START Records for the exercise

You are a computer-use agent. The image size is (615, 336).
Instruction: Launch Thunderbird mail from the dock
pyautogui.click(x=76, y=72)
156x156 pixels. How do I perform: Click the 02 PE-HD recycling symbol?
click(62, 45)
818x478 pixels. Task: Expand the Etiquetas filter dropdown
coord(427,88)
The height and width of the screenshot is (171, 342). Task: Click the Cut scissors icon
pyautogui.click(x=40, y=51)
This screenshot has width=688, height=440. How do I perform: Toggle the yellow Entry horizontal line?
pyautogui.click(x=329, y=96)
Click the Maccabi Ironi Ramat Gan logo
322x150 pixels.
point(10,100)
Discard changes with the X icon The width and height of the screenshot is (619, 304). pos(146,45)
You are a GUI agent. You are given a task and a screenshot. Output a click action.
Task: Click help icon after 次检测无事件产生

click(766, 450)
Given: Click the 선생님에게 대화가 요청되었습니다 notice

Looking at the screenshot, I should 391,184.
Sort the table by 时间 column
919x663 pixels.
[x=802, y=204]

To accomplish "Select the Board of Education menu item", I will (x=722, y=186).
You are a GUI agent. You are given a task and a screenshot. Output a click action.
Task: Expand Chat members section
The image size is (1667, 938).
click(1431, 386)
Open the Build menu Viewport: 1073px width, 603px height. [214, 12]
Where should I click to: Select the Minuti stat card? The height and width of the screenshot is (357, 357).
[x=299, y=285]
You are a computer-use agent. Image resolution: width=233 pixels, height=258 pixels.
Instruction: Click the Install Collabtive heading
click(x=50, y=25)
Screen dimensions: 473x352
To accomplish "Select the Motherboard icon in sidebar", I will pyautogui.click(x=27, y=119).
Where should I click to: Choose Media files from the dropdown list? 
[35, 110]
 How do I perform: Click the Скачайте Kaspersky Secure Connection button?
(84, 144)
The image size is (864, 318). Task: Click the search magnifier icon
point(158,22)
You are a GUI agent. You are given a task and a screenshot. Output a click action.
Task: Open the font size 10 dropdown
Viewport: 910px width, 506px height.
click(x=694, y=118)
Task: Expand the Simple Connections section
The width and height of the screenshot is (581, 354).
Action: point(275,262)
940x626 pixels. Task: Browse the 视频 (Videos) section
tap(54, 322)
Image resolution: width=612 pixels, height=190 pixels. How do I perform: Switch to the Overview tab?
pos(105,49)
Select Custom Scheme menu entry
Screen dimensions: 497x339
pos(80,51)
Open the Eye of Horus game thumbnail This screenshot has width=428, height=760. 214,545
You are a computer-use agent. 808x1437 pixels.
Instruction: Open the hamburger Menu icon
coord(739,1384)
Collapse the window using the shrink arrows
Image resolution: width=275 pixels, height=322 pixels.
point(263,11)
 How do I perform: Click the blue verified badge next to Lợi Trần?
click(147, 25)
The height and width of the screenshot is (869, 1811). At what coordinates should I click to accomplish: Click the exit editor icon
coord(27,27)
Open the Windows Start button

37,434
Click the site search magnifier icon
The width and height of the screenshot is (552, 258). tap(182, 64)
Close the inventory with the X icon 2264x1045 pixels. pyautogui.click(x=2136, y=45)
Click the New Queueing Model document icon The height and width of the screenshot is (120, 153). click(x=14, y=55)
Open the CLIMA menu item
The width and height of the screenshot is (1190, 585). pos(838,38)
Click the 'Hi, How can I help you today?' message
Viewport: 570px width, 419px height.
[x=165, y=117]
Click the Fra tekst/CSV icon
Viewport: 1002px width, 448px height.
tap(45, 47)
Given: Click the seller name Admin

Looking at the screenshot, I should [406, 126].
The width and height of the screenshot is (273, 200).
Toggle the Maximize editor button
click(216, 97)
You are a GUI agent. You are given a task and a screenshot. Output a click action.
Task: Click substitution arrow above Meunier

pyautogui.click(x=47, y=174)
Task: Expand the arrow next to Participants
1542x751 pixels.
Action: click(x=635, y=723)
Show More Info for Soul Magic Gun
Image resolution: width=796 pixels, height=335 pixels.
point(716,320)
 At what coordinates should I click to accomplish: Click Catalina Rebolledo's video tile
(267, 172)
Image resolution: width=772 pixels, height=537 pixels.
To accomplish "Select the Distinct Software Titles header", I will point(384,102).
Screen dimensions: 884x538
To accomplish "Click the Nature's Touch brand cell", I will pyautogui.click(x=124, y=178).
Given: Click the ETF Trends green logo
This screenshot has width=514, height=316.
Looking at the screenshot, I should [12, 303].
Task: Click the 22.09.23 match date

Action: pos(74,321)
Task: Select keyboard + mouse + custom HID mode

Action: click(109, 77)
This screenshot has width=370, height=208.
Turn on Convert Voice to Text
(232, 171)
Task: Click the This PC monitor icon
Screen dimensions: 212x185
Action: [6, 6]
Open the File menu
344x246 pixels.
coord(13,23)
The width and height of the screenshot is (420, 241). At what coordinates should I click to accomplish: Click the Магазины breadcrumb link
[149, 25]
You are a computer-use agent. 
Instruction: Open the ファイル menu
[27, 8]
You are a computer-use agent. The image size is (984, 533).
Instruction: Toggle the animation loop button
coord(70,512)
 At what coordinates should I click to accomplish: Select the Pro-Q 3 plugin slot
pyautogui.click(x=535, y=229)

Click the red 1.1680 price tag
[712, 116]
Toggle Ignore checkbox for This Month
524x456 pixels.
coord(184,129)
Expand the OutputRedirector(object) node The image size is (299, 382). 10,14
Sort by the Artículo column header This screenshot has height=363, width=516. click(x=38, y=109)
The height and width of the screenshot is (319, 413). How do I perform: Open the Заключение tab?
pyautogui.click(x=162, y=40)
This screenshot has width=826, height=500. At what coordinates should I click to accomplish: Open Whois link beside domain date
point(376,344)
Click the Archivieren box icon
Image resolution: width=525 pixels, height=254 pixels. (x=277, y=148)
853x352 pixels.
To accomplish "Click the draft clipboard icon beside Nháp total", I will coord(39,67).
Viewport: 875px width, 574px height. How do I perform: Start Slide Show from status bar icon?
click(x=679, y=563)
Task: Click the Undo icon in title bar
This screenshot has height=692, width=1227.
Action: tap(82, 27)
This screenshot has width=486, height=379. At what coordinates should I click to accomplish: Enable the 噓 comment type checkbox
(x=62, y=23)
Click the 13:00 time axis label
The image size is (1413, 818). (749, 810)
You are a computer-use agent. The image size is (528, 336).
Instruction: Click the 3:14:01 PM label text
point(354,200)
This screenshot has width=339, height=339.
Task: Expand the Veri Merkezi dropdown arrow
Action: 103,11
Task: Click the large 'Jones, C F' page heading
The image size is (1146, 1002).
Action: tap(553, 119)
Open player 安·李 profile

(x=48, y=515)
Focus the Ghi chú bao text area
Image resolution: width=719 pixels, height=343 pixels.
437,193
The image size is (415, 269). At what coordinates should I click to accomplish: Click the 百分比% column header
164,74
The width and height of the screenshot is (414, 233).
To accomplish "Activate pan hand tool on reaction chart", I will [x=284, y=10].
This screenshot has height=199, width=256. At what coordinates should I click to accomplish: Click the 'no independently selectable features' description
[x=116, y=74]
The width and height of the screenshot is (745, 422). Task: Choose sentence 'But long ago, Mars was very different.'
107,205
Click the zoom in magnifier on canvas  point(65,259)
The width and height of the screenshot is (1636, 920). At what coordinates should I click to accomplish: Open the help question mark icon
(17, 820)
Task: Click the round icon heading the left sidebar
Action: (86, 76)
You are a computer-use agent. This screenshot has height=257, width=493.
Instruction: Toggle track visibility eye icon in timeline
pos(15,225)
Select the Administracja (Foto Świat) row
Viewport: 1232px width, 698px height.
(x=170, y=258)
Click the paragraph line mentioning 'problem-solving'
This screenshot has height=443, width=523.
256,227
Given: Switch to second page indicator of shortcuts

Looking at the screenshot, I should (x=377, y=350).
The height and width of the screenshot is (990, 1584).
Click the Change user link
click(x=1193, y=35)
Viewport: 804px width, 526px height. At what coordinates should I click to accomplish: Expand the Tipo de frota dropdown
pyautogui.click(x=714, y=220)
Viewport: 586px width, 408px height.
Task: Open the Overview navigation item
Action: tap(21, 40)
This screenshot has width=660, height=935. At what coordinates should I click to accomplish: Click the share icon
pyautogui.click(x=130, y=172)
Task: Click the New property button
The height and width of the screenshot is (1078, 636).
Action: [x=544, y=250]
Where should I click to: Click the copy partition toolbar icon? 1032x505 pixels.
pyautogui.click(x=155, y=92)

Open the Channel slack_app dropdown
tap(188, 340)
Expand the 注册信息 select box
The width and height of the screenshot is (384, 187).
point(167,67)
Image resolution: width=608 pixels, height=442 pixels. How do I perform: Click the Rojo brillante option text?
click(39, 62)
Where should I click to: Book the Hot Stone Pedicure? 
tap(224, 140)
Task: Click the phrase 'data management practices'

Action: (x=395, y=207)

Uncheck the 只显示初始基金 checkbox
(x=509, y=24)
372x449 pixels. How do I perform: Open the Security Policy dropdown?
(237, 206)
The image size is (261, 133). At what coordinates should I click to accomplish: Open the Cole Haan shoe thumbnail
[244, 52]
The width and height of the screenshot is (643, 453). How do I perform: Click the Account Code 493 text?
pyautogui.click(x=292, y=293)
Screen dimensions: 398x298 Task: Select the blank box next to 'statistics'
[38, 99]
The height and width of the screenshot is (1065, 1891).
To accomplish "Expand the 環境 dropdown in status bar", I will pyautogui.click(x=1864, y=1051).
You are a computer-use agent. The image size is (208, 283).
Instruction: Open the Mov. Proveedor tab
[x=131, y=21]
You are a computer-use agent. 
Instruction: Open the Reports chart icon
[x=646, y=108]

END Records for the exercise

Work to be completed: Copy the lines above that hold the word "Sort".

Output of the exercise:
Sort the table by 时间 column
Sort by the Artículo column header This screenshot has height=363, width=516. click(x=38, y=109)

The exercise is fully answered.